To do
Each line below with the word "agent" needs to be copied.

Data under study START

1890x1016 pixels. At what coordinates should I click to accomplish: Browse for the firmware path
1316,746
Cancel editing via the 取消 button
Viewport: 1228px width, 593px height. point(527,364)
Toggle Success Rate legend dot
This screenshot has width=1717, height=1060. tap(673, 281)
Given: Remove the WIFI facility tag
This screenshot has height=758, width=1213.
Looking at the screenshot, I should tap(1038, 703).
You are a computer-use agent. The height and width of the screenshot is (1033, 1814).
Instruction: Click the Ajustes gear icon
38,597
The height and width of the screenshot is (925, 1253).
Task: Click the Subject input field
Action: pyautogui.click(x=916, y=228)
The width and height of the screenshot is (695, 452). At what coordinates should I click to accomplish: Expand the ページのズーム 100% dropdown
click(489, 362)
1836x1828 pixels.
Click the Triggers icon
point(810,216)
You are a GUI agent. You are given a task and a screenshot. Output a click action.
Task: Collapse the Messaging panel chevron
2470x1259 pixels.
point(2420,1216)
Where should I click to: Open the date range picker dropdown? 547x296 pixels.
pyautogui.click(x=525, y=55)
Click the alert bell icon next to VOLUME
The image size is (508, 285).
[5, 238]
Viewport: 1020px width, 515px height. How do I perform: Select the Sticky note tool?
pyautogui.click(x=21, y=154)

Data under study END

Output of the task
You are a computer-use agent. The height and width of the screenshot is (1033, 1814).
You are a GUI agent. You are given a task and a screenshot. Output a click action.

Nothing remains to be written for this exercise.